> [What to do]: Pull out every line of the records below that contains the word "Alto" and copy each one in full, with matching case.

> [Data]:
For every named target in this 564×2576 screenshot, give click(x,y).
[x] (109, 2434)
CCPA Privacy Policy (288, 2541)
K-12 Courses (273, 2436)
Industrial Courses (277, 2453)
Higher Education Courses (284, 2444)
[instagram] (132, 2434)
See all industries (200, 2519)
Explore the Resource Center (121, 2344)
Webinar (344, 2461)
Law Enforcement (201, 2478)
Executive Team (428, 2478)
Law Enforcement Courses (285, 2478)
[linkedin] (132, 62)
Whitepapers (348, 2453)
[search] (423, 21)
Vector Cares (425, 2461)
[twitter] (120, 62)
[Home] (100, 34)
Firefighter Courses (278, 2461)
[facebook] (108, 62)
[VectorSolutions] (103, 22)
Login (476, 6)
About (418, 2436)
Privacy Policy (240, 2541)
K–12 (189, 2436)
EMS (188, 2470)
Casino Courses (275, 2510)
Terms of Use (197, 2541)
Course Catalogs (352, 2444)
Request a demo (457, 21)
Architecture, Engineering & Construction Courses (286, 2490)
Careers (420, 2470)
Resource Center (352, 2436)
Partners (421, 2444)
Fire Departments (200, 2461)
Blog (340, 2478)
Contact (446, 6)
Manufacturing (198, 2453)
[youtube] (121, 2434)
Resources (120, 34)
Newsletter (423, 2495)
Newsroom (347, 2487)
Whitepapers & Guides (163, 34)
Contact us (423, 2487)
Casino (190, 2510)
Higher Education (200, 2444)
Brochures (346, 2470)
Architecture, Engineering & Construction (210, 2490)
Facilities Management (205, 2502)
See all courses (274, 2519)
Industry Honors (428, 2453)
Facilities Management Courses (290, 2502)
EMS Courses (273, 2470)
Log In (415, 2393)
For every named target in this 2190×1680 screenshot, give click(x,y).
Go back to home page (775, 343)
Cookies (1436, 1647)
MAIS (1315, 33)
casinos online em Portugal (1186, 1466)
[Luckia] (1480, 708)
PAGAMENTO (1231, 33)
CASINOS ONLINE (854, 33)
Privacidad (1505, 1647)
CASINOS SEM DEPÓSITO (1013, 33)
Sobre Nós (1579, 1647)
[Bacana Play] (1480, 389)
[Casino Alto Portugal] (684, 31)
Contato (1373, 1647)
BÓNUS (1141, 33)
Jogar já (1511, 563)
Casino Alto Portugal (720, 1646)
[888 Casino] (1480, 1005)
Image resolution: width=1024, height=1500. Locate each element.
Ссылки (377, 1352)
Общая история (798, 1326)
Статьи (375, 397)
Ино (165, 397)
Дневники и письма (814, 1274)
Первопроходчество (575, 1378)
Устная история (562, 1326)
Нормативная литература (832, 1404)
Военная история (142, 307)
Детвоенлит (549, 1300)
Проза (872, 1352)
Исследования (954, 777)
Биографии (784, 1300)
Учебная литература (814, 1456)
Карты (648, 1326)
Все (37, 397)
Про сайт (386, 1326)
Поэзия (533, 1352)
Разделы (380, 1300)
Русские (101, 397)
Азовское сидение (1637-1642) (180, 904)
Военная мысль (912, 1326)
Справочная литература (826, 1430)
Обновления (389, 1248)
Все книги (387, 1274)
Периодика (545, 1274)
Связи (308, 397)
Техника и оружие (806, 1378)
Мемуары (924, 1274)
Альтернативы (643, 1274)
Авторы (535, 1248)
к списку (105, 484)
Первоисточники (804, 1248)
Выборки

> [Result]:
[Casino Alto Portugal] (684, 31)
Casino Alto Portugal (720, 1646)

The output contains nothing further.